Blue Bottle Cafés gibt es inzwischen an beinahe 100 Standorten. Weitere werden folgen. Bild: AP/AP

Nestlé schnappt sich «Apple der Kaffee-Industrie» – das Geheimnis hinter dem Hipster-Kafi

Der Nahrungsmittelriese baut sein Koffein-Geschäft weiter aus mit Hilfe einer trendigen Firma aus Kalifornien. Und auch Hipster-Cafés will Nestlé neuerdings erobern – aus gutem Grund.

Benjamin Weinmann / ch media



Mit Nespresso hat es Nestlé geschafft, ein simples Konsumgut so zu verkaufen, dass sich viele Kunden ein klein wenig wie ein VIP fühlen. Edle Shops, gestylte Bedienung, Kapseln mit Kaffee aus Indien, Kolumbien oder Nicaragua - und ein hoher Preis. Für eine Kapsel verlangt der Konzern, der mit löslichem Nescafé-Pulver gross geworden ist, 50 Rappen oder mehr.
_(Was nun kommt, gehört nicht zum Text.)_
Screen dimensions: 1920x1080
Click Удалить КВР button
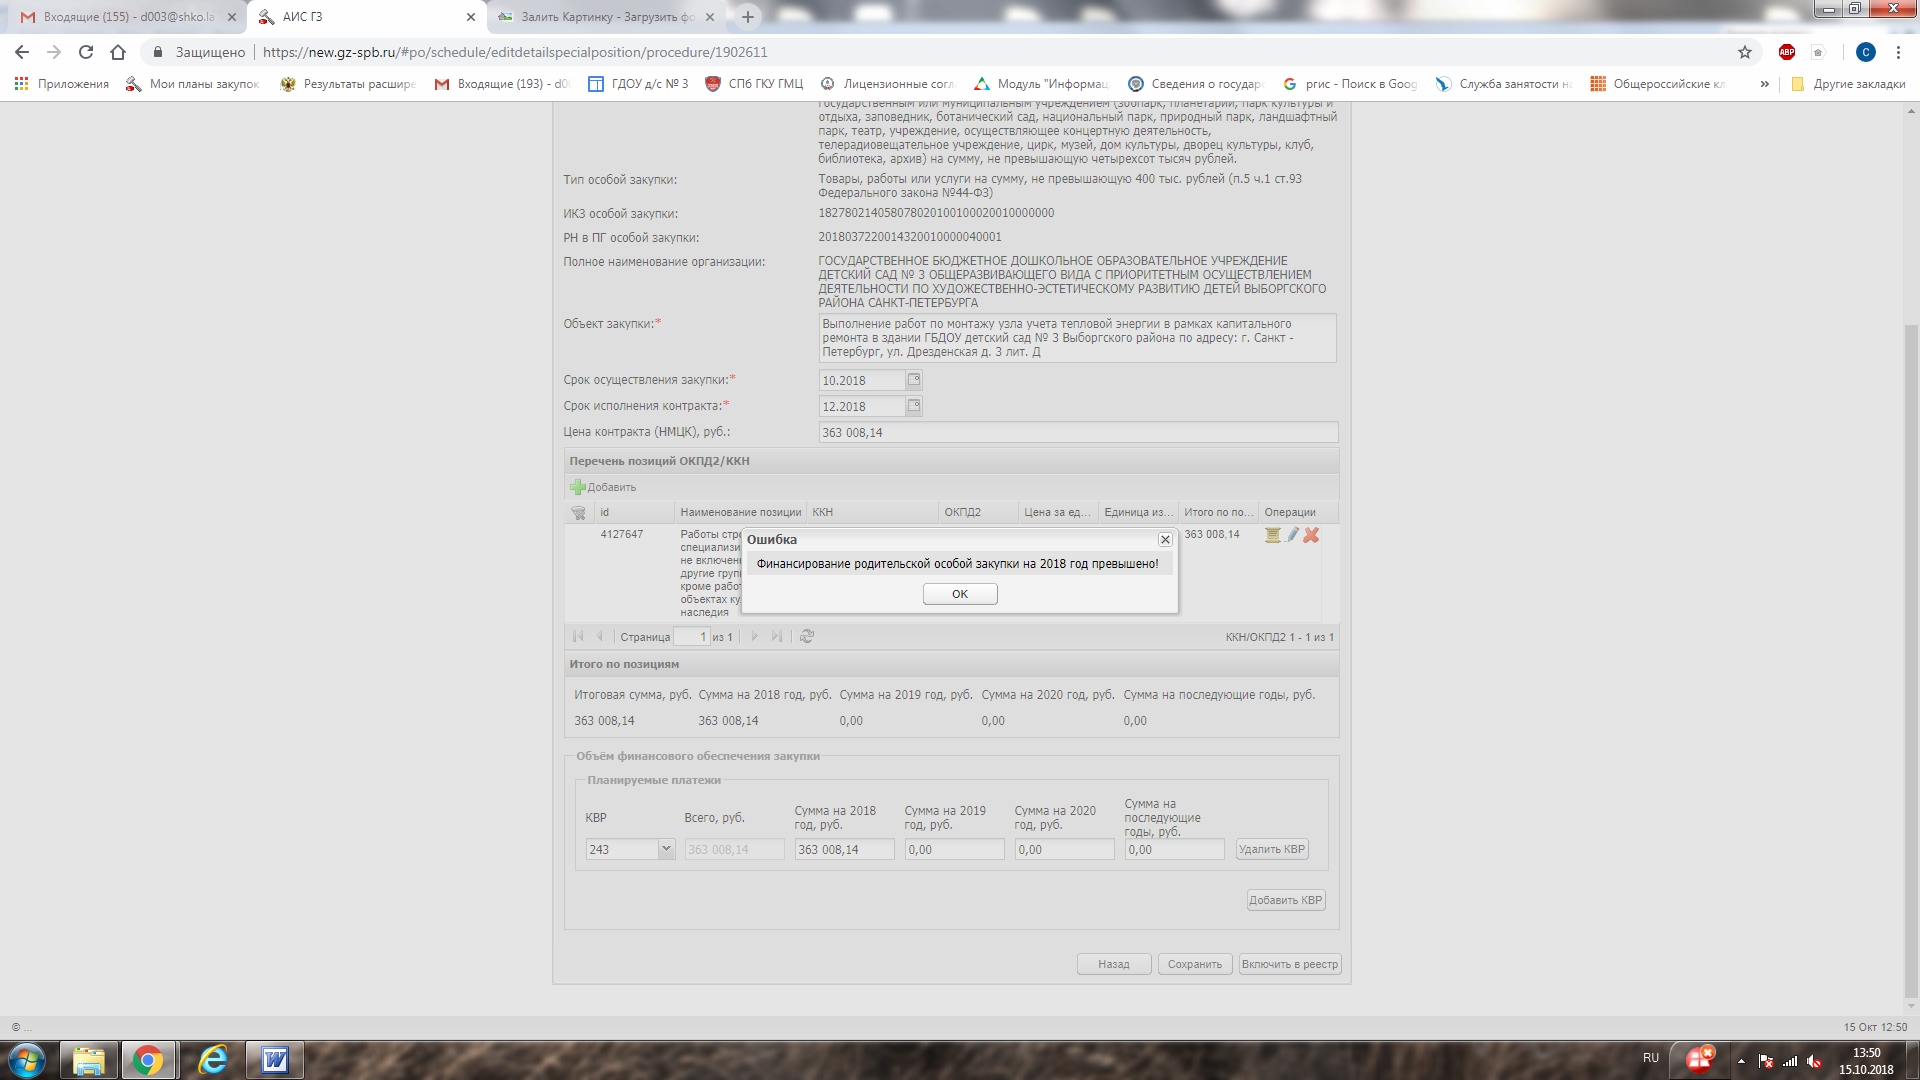[x=1271, y=849]
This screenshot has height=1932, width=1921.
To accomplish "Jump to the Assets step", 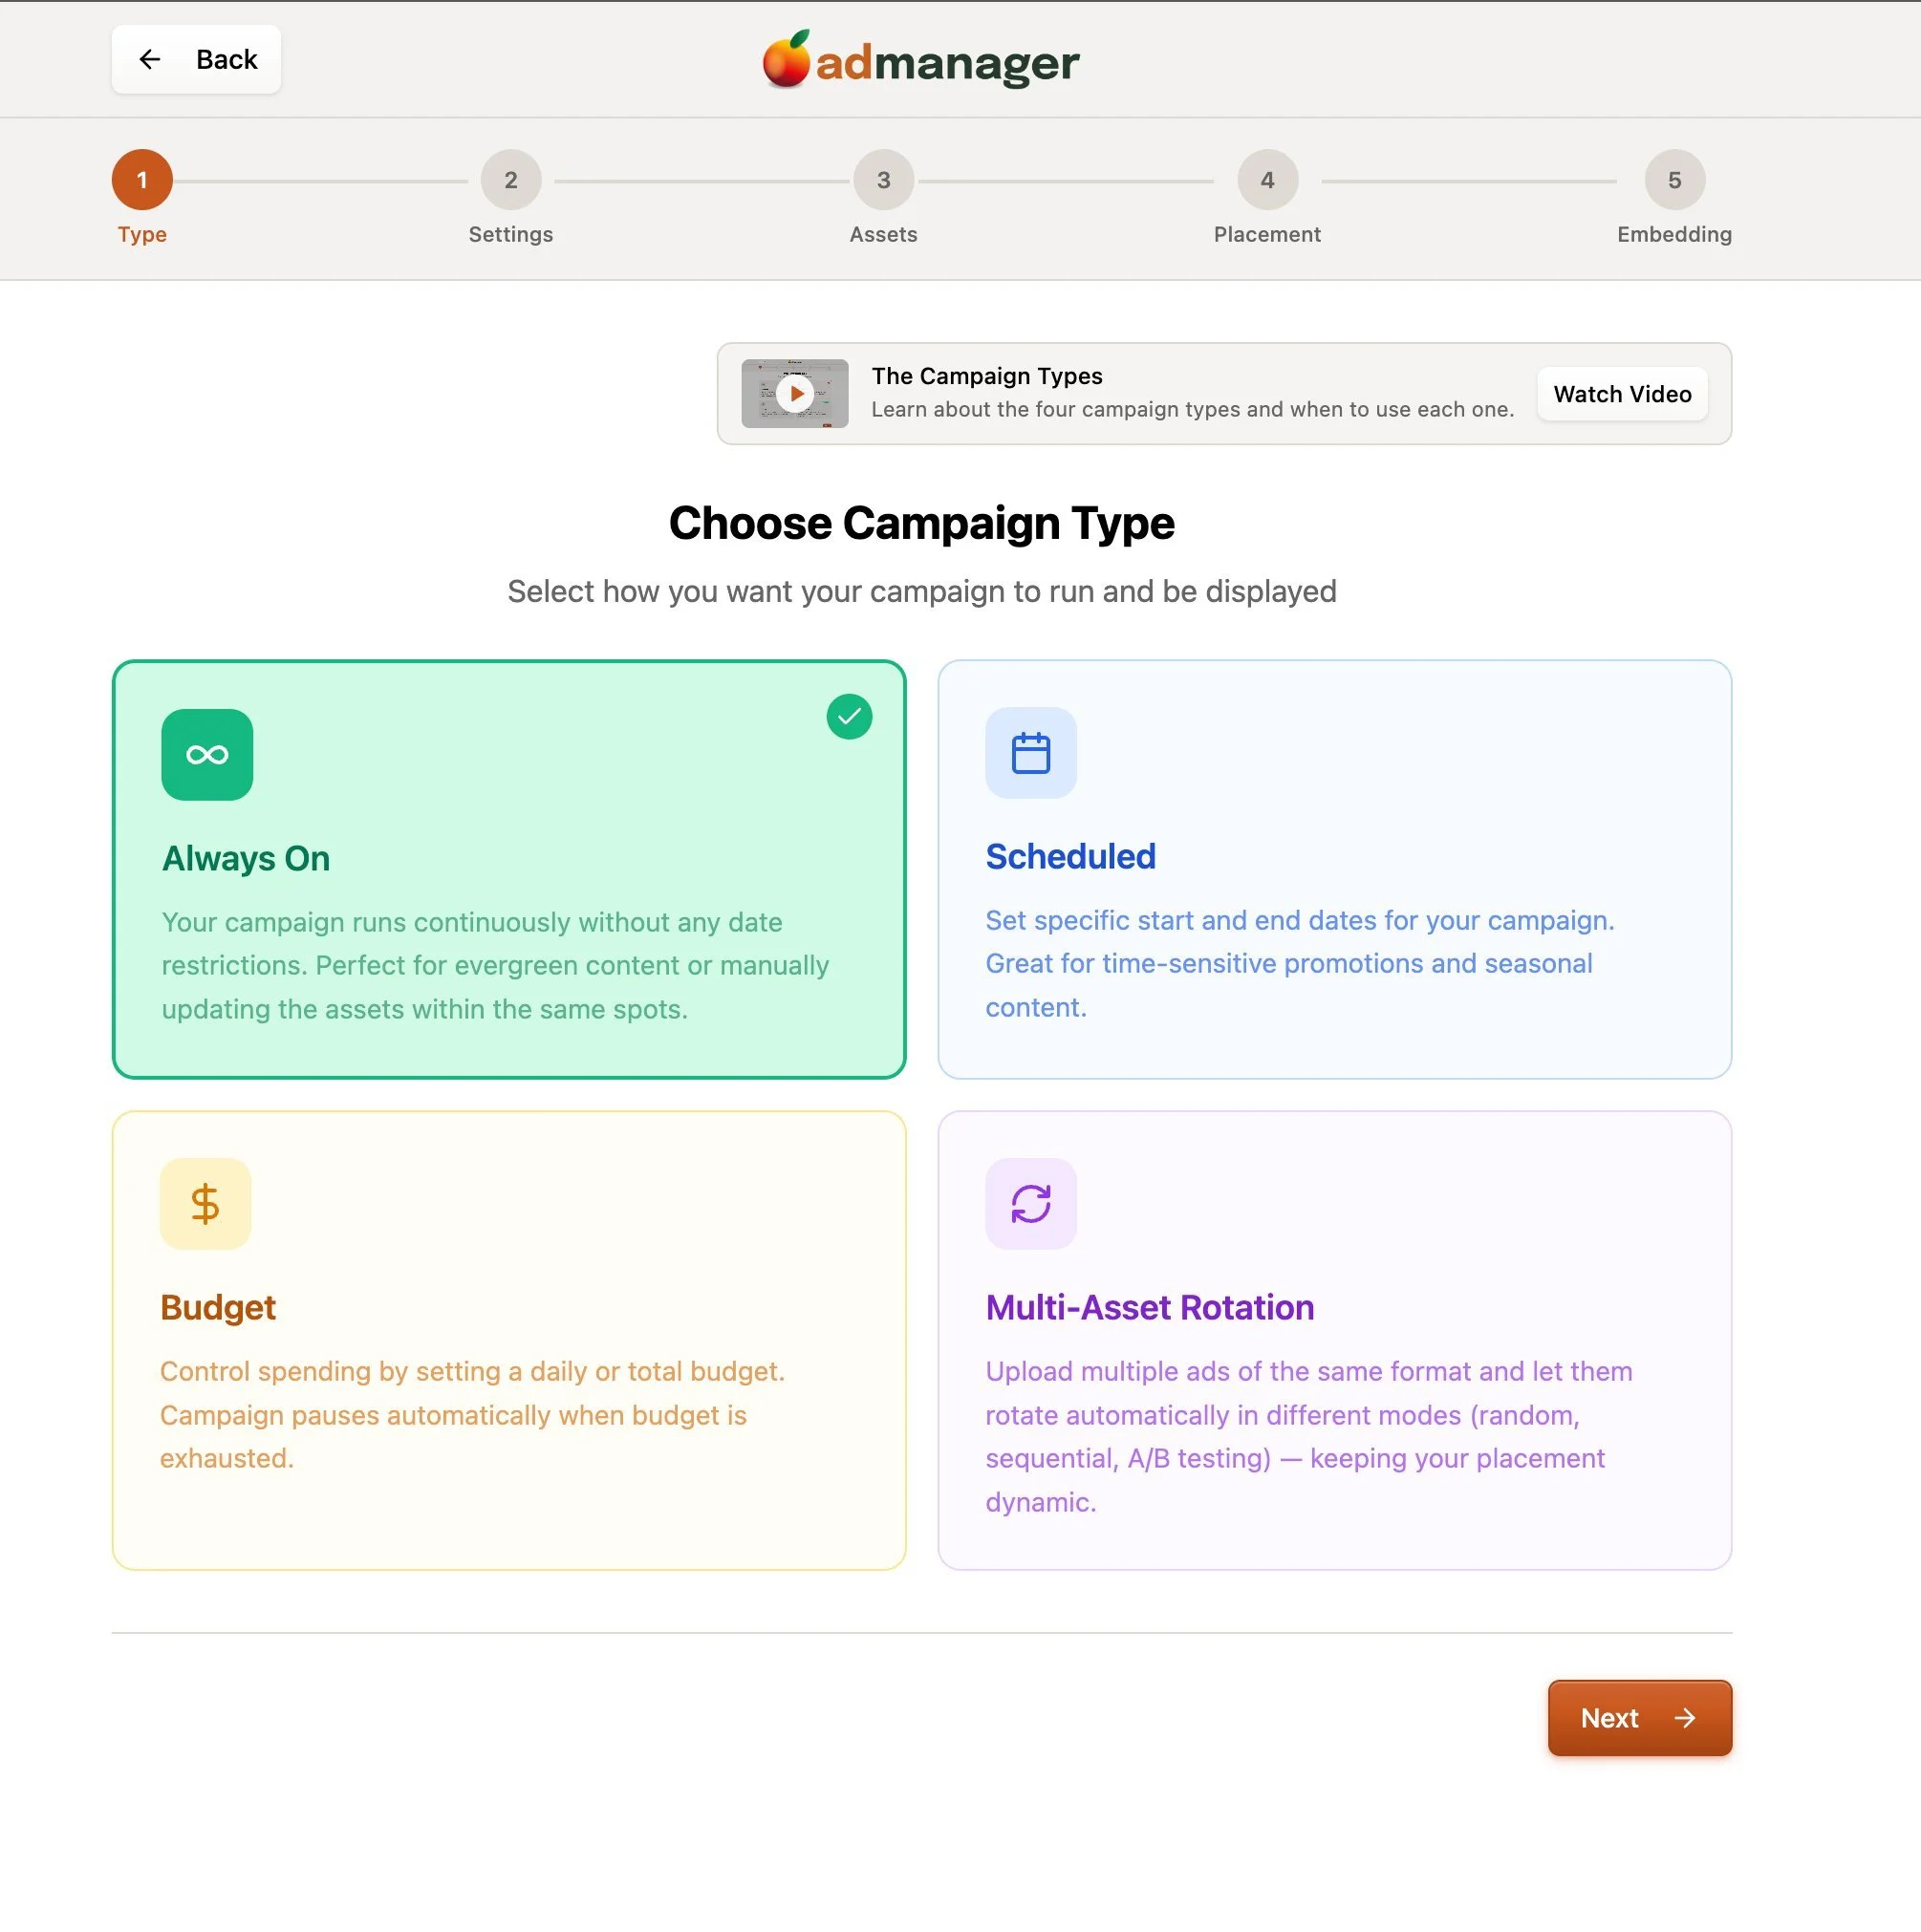I will click(x=883, y=181).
Doch es geht noch teurer, wie Nestlé-Chef Mark Schneider realisiert hat. 2017 hat der Deutsch-Amerikaner die Mehrheit an der hippen Kaffeekette Blue Bottle Coffee erworben, dem Vernehmen nach für knapp 500 Millionen Dollar. Die erst 2002 in Oakland, Kalifornien, gegründete Firma gilt als eine der trendigsten – und teuersten - Kaffeeketten der Welt. Sie wird zuweilen «Apple der Kaffeeindustrie» genannt. Der hochwertige Kaffee wird nach ursprünglicher Art in riesigen Glaskolben frisch aufgebrüht. Nestlé spricht von der Welt der «Super-Premium-Cafés».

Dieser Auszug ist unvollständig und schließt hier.